POTWÓR – Istota ludzka z urodzenia, ale w części przypominająca niższe zwierzę. Potwór nie ma dziedzicznej krwi i nie może być dziedzicem żadnej ziemi. — Ballentine’s Law Dictionary (1930)
Ballentine’s Law Dictionary – słownik używany praktycznie w krajach angielsko-języcznych – choć wcale nie jest to takie oczywiste, że tylko w tych krajach – definiuje słowo HUMAN BEING, czyli ISTOTA LUDZKA, które w potocznym rozumieniu rzekomo ma oznaczać 'człowieka’, jako MONSTER, czyli w rzeczywistości POTWÓR…
Jeśli walczmy o tzw. 'prawa człowieka’ w odniesieniu do Declaration of Human Rights, a po polsku Deklaracji Praw Człowieka ONZ, ustanawiamy swoją świadomość na poziomie potworów lub zwierząt hodowlanych należących do innych ludzi na prawach własności, co zresztą staje się coraz bardziej oczywiste poprzez obserwację zachowania i działania ruchów walczących o 'human rights’, czyli o prawa niższej kategorii człowieka, a dosłownie w języku legislacyjnym o 'prawa potworów’. Jeśli uważamy się za ludzi, to nie walczymy o prawa potworów ojakbyśmy walczyli o swoje ludzkie chyba, że w trosce o zachowanie jakiegoś unikalnego i wymierającego gatunku, albo o powstrzymanie cierpienia zwierząt… Można sie zgodzić, że potwory też mogą i mają swoje prawa naturalne, które realizują w swojej przestrzeni życiowej, ale ich prawa nie są ludzkimi prawami i nikt kto uważa się za wolnego człowieka nie powinien dochodzić swoich praw pod egidą praw przynależnych potworom, o ile nie zawierają one nadrzędnych praw uniwersalnych.
W krajach anglosaskich, gdzie obowiązuje 'common law’ (prawo zwyczajowe o zabarwieniu komercyjnym) autentyczne i świadome ruchy wolnościowo-suwerennościowe nie mówią o 'human rights’ czyli o 'prawach potworów’, ale o prawach boskich i prawach ziemi dla meżczyzn i kobiet.
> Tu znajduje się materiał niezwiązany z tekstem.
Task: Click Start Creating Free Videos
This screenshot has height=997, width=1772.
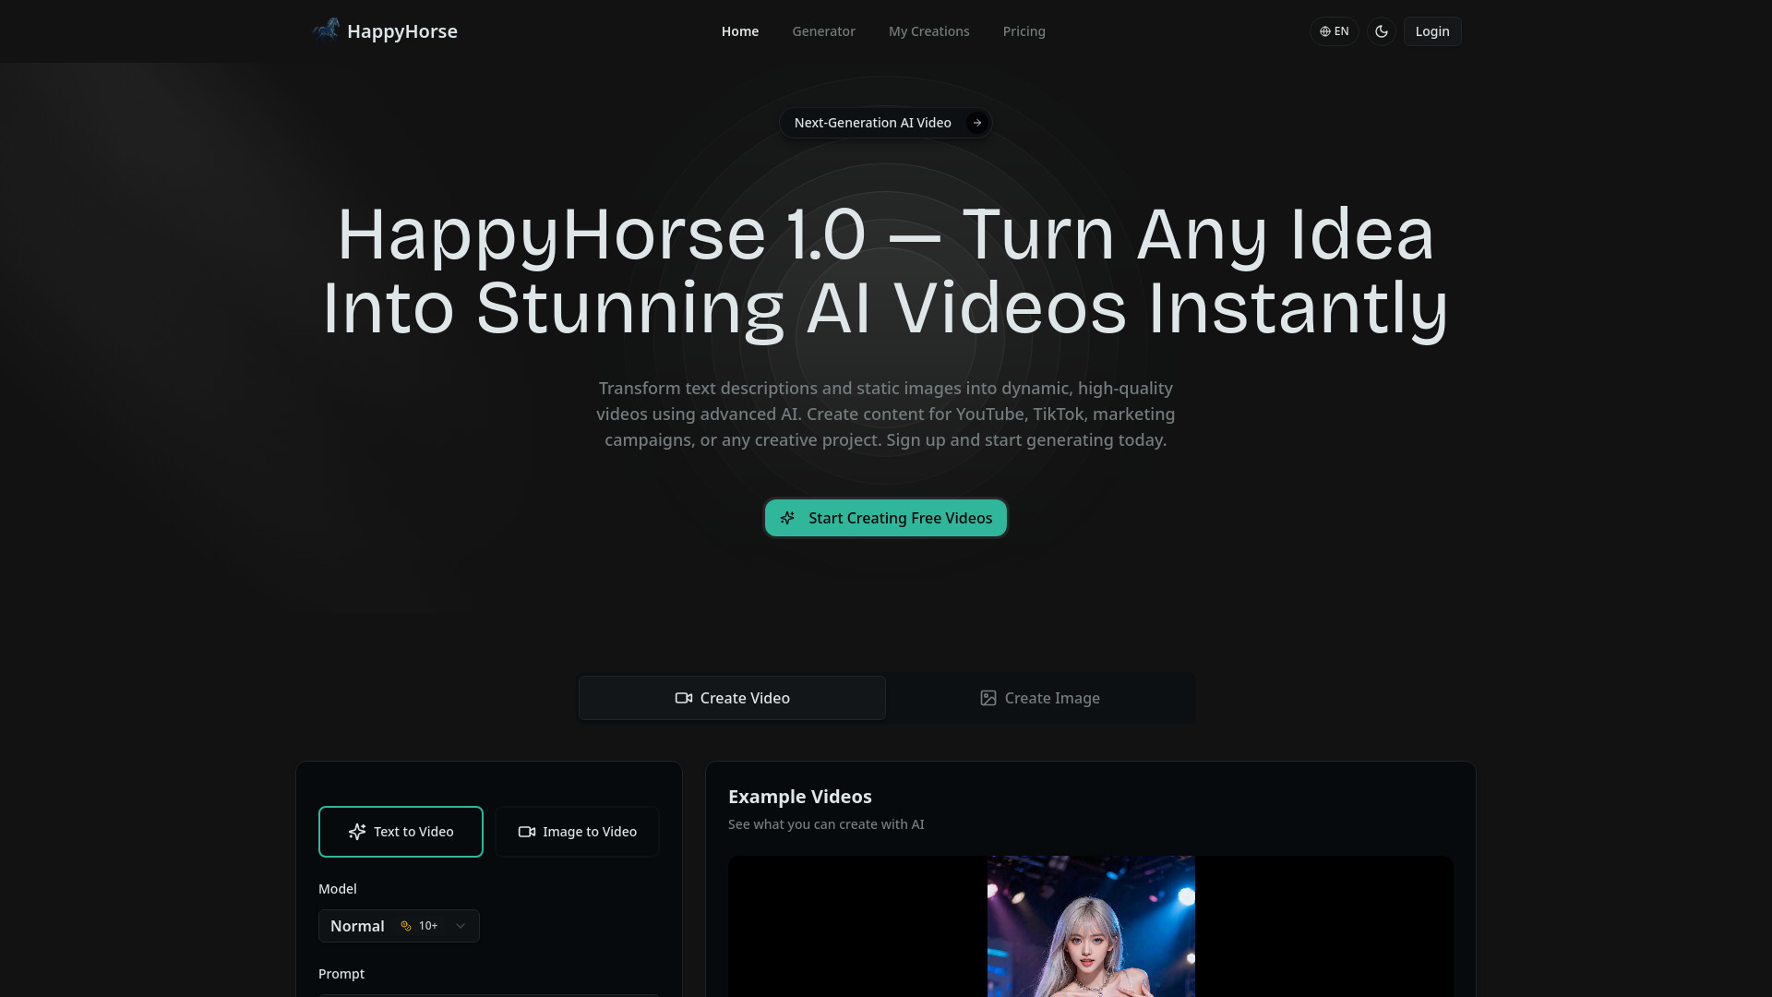Action: pos(885,518)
W związku z tym nasuwa się więc taki wniosek, że cała batalia propagandowa gender, LGBT itd, itp, nie jest wcale walką ludzi o prawa dla ludzi, ale często wątpliwych ludzi o prawa potworów. Po pierwsze dlatego, że ruchy gender odwołują się do Deklaracji Praw Człowieka ONZ, która nie mówi wcale o prawach dla wolnych ludzi – mając na względzie powszechnie używany w środowiskach zawodowych język prawniczy – ale o prawach dla potworów (humans). Jak to zwykle bywa diabeł lub tym razem potwór(!) tkwi w szczegółach. Koncept równości płci, który sam w sobie jest absurdalny i nienaturalny jako, że istnienie płci z góry relatywizuje komplementarną odmienność w samej swojej definicji i naturze, jest wycelowany w identyfikację pojęć mężczyzny i kobiety, w naturalne, boskie prawa mężczyzn i kobiet, czyli rzeczywistych żywych ludzi, z zamiarem rozmycia tych pojęć, a nie pojęć samych potworów.
Więc nawet ci ludzie, którzy próbują zachować neutralność i dystans w odniesieniu do działań aktywistów LGTB powini być świadomi intencji ich propagandy mającej na celu zniszczenie praw żywych, naturalnych, wolnych mężczyzn i kobiet oraz ich niezbywalnej natury boskości. Tak ukazuje się nam drugie dno spektaklu odgrywanego przed naszymi oczami, pozornie nieistotnego i marginalnego. Wiedza prowadzi do prawdy, a prawda do wyzwolenia z iluzji i ignorancji.